= TEXTE CITÉ =
Canal + : « L’autocensure était bien moins forte qu’ailleurs »

Le sociologue Éric Maigret décrypte ce qu’a apporté Canal + au paysage audiovisuel français. Non sans souligner certains échecs.

Olivier Doubre  • 25 mai 2016 abonné·es
Canal + : « L’autocensure était bien moins forte qu’ailleurs »
© JOEL SAGET/AFP

Éric Maigret observe depuis longtemps les évolutions de la presse et de l’audiovisuel français, notamment dans son dernier ouvrage paru : Sociologie de la communication et des médias (Armand Colin, 2015). La prise de pouvoir brutale de Vincent Bolloré sur Canal + marque pour lui, dans l’histoire de la chaîne, un bouleversement profond, synonyme de musellement.

Vincent Bolloré a prévenu : si Canal + lui coûte trop cher, il pourrait bien « couper le robinet » Comment jugez-vous cette menace ?

Éric Maigret : Il s’agit là d’une sorte de chantage à l’échec, qui vise les salariés mais aussi les autorités de la concurrence. Cela dit, si la chaîne s’arrêtait un jour, que regretterait-on ? Canal + s’était donné comme objectif d’être la première offre privée française de télévision et de devenir en quelque sorte le HBO français – point sur lequel elle a échoué. Elle a bénéficié au départ d’une situation exceptionnelle, qu’aucune chaîne américaine cryptée n’a jamais connue. Elle cumule en effet le sport, avec surtout les droits du football, le cinéma, avec l’exclusivité de diffusion des films pour un an, et les séries TV. Ce qui lui a permis de connaître une situation florissante pendant très longtemps. Le fameux « esprit Canal » a très bien fonctionné auprès du public, sur deux générations.

Mais, aujourd’hui, Canal + se trouve dans une impasse industrielle, face à une concurrence généralisée sur tous ces créneaux. Bolloré se retrouve dans une situation très compliquée – qu’il aggrave avec ses méthodes brutales. Canal + a longtemps été une réussite, due à des conditions extrêmement favorables octroyées par le pouvoir socialiste à sa création. Il est certain que, en cas de disparition, ce que l’on regretterait le plus serait son ton, son ironie, son mordant. Et, surtout, la distance prise avec le pouvoir politique, depuis « Les Guignols » ou les émisions de Karl Zéro jusqu’au « Petit Journal » de Yann Barthès, qui n’a aucun équivalent sur toute autre chaîne française.

Diriez-vous qu’aujourd’hui ce fameux « esprit Canal » n’existe plus ?

= DONNÉES FOURNIES =
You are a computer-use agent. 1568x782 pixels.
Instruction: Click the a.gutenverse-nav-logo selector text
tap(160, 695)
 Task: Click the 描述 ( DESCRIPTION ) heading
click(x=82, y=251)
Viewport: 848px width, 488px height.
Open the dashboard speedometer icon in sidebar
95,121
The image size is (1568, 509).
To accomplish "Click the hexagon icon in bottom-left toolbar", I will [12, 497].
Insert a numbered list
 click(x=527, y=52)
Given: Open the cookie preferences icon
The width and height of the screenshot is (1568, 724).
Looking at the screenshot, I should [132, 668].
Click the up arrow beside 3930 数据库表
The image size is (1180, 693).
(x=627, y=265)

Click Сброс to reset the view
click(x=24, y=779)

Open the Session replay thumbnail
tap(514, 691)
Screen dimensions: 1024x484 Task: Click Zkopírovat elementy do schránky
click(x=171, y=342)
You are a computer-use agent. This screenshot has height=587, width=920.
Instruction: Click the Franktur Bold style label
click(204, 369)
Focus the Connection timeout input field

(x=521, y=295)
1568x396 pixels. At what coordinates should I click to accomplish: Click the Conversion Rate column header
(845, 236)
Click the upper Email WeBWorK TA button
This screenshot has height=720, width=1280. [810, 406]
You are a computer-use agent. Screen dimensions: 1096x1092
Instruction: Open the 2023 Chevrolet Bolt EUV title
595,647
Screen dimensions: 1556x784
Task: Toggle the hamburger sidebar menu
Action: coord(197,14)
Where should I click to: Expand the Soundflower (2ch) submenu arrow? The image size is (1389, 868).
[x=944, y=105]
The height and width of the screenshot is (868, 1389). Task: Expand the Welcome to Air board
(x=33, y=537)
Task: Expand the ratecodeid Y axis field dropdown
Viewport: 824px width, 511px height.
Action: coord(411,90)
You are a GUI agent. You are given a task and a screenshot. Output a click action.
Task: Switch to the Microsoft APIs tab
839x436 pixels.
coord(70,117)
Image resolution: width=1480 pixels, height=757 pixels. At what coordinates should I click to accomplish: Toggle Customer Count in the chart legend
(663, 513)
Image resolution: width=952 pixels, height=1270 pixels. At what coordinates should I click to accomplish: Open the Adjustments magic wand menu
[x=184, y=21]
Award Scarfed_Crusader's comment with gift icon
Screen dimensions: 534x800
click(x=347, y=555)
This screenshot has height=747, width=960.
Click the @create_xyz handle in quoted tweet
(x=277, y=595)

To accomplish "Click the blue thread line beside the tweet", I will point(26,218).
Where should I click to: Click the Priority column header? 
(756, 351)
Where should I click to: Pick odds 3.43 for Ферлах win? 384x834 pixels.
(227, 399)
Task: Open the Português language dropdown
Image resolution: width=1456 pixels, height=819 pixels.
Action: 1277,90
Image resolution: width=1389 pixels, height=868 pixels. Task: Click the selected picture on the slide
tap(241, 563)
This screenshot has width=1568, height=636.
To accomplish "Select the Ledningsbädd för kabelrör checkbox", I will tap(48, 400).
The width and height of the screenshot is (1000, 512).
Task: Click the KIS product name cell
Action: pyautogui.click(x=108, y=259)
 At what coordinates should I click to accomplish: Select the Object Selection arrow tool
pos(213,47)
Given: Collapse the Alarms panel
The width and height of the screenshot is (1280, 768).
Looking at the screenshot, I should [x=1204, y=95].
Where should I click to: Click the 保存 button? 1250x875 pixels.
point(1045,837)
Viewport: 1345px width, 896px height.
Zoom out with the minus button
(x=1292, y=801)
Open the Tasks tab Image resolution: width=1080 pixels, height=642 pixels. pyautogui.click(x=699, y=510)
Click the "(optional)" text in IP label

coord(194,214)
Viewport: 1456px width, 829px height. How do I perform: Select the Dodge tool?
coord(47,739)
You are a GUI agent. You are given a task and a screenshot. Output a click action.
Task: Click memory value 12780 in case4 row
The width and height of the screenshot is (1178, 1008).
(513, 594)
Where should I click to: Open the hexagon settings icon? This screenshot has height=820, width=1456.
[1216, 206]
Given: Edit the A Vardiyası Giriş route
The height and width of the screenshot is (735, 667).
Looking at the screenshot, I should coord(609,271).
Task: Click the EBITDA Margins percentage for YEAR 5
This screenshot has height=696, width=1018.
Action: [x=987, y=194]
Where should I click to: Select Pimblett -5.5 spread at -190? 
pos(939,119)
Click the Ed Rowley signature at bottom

= DÉFI =
Recopiez mot pour mot le passage de l'entretien sur Canal + qui commence par « Olivier Doubre  • » et s'achève par « synonyme de musellement. ». Les données n'interviennent pas ici.

= RÉPONSE RÉDIGÉE =
Olivier Doubre  • 25 mai 2016 abonné·es
Canal + : « L’autocensure était bien moins forte qu’ailleurs »
© JOEL SAGET/AFP

Éric Maigret observe depuis longtemps les évolutions de la presse et de l’audiovisuel français, notamment dans son dernier ouvrage paru : Sociologie de la communication et des médias (Armand Colin, 2015). La prise de pouvoir brutale de Vincent Bolloré sur Canal + marque pour lui, dans l’histoire de la chaîne, un bouleversement profond, synonyme de musellement.